Dua per Tiga Malam

Malam itu aku teriak sekeras-keranya, pita suaraku bergetar dengan pedih. Banyak orang bilang bahwa dinding memiliki telinga dan pintu mempunyai mata. Ternyata mereka salah.

Angin dingin merangkul penuh kehangatan. Bau malam yang hanya bisa dicium oleh orang yang mencintai kegelapan. Jangkrik mengunci mulut, kunang-kunang enggan berkilau. Tidak ada bulan perak, jangan harap ada bintang. Awan sudah seperti nila, yang ada hanya kelam.

Seperti seekor serigala yang lahir untuk menyendiri, keluar dari kelompoknya. Untuk bertualang, mencari sesuatu --- entah apa itu --- lalu menjemput kematian. Aku di sini duduk bersama imajinasi. Menarik nafas dan menghitungnya. Menghembuskan nafas dan menjumlahnya. Batin berperang damai sekali. Seandainya mentari tidak pernah ada, pastilah semua akan berbisik penuh ketakutan kemudian saling meraba mesum. Lalu aku bosan...
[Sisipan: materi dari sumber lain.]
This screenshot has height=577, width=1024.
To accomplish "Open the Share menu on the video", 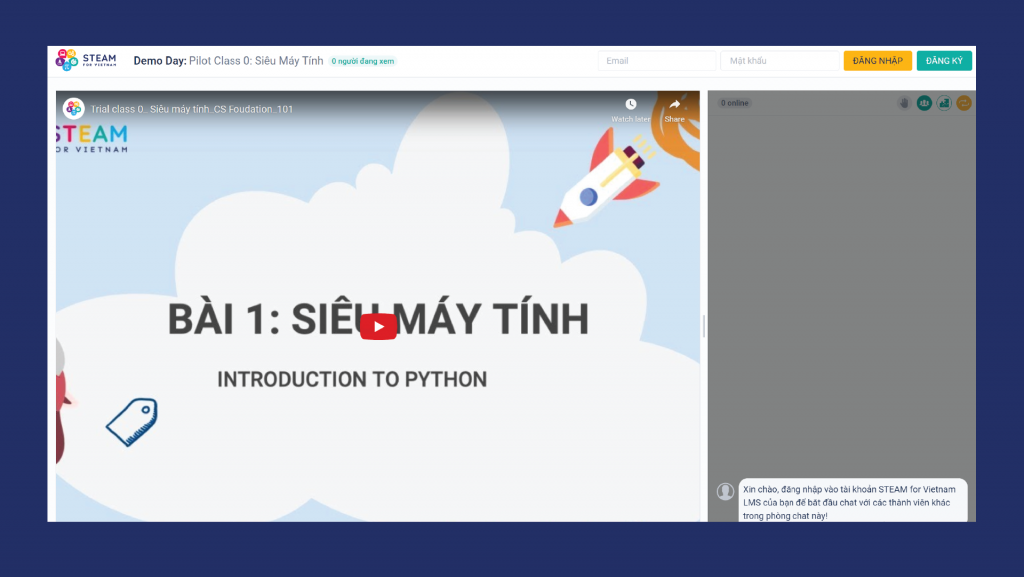I will click(x=674, y=104).
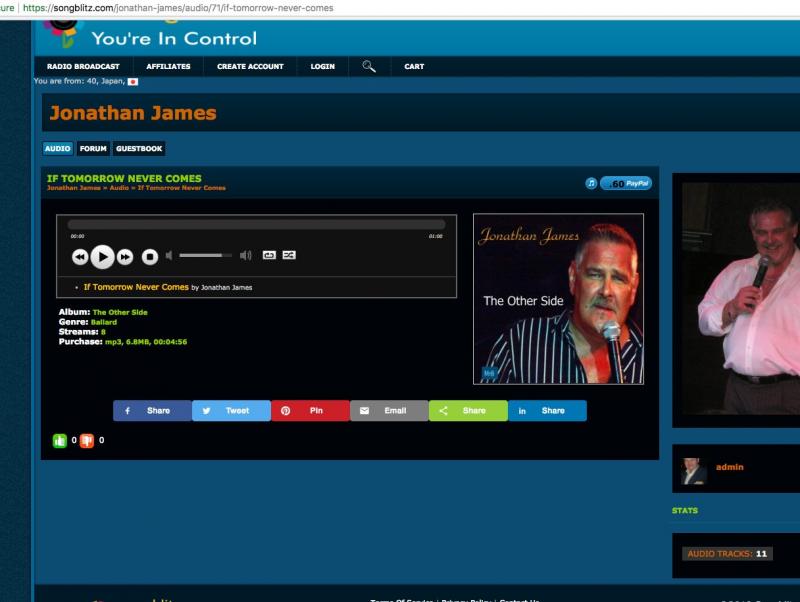The height and width of the screenshot is (602, 800).
Task: Buy the track with the PayPal button
Action: [x=626, y=183]
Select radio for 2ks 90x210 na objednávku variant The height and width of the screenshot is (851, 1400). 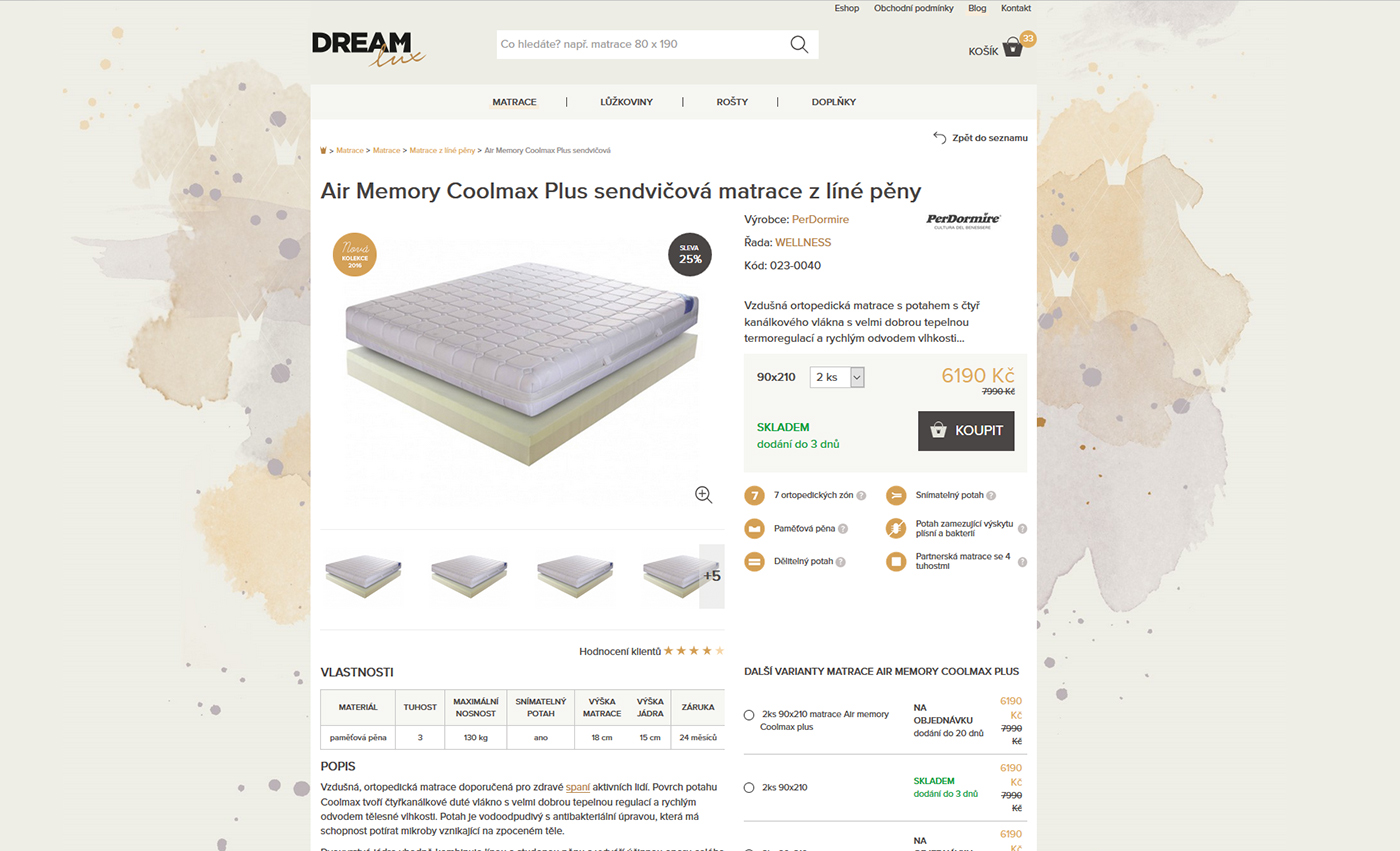click(749, 715)
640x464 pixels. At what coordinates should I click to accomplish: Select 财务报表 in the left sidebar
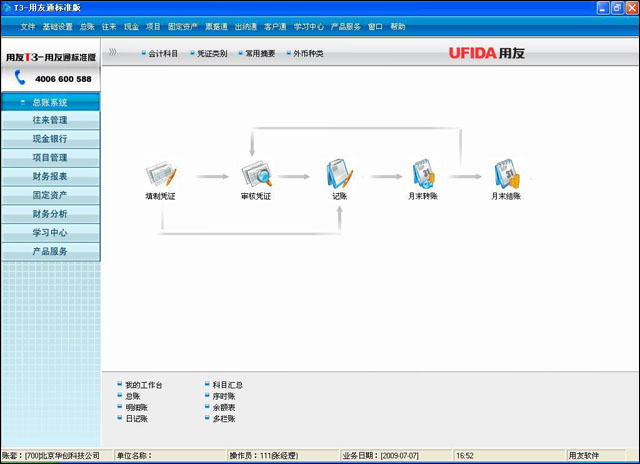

Aku mengaum, mengusir hantu-hantu kesepian. Melolong riang karena sendiri. Menghela cepat karena senang. Aku tenggelamkan kepalaku, rasanya seperti neraka. Panas membara di dalam, dingin kebas di luar.

Arrrrrrrrrrgh! Ah!

Aku teriak sekencang-kencangnya. Gelembung menjadi mayat, mengapung lepas dari ikatan. Pita suaraku bergetar, tembok bak menggigil. Namun sayang...

Dinding ternyata tuli dan pintu terlahir buta, yang tersisa hanyalah perih mengiris bahagia. Surga dalam 2x3, tepat dua per tiga malam. Saatnya serigala tidur. Selamat tinggal matahari.